Work task
Write out each entry below exactly. Do not include the images.

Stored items

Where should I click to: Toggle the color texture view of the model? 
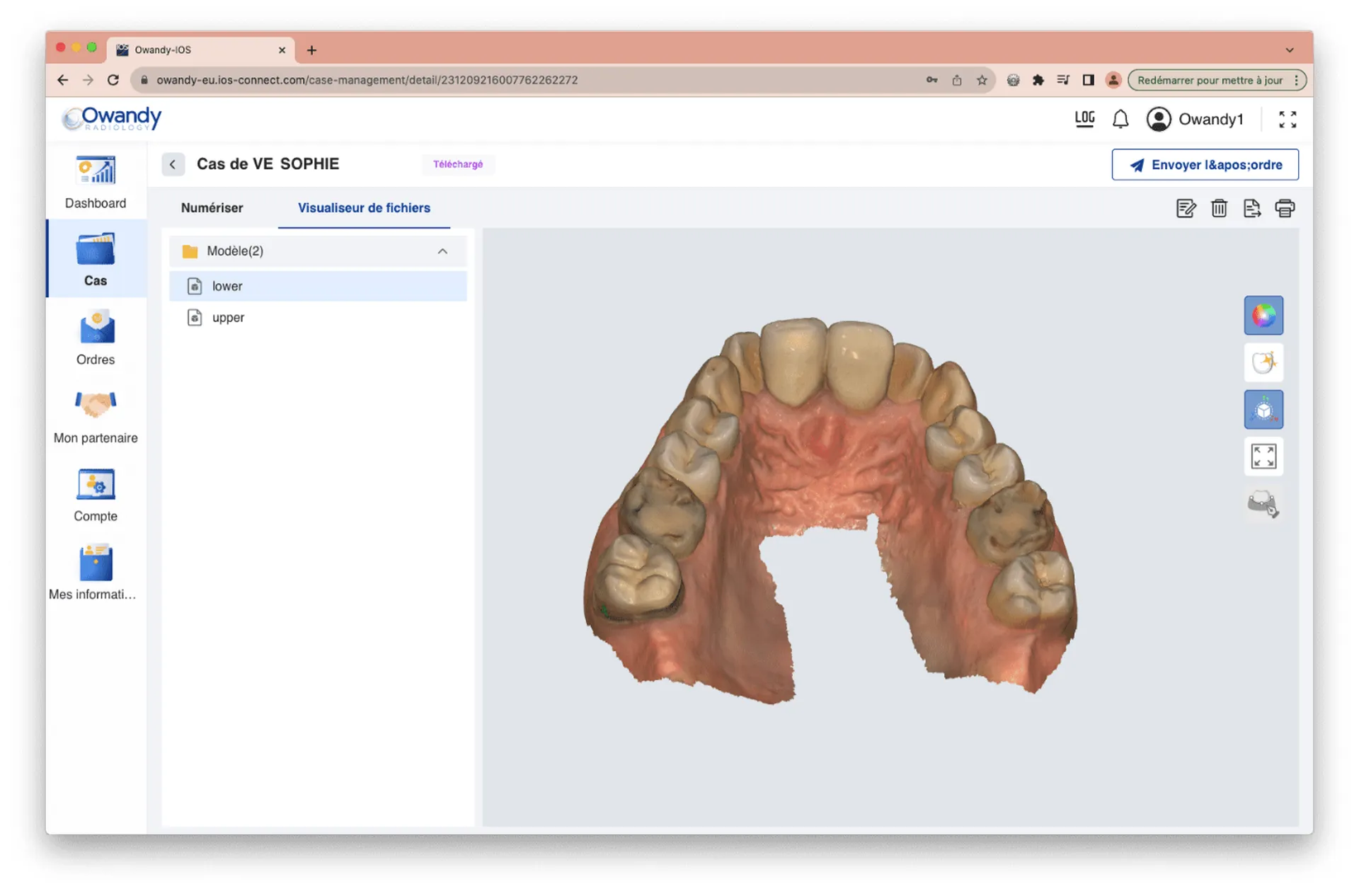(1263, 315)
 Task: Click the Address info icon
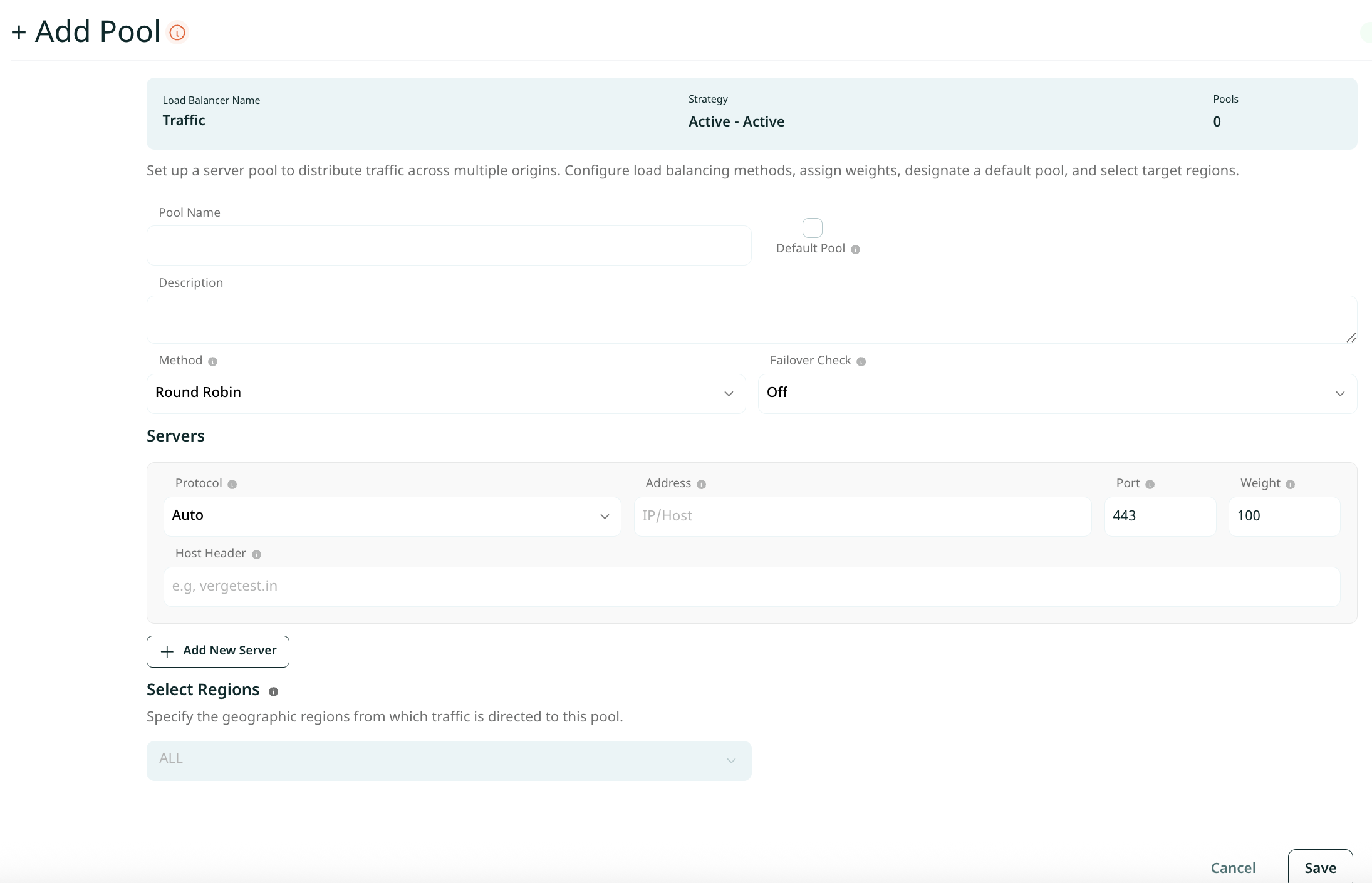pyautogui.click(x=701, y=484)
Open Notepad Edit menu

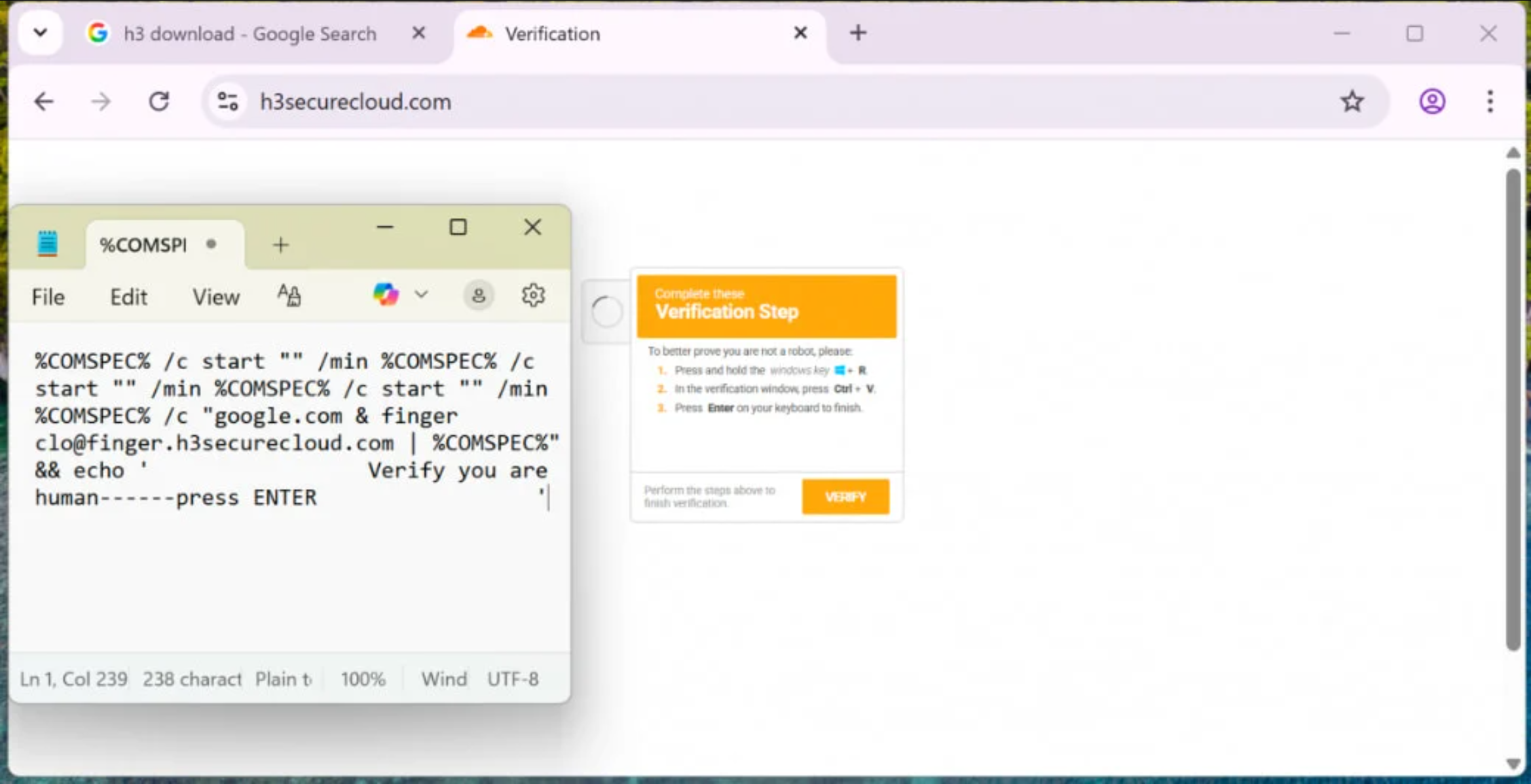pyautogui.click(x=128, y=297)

Written response
Where should I click to: Toggle the color texture view of the model? 
(1263, 315)
 Task: Click the Address info icon
pyautogui.click(x=701, y=484)
Open Notepad Edit menu

pyautogui.click(x=128, y=297)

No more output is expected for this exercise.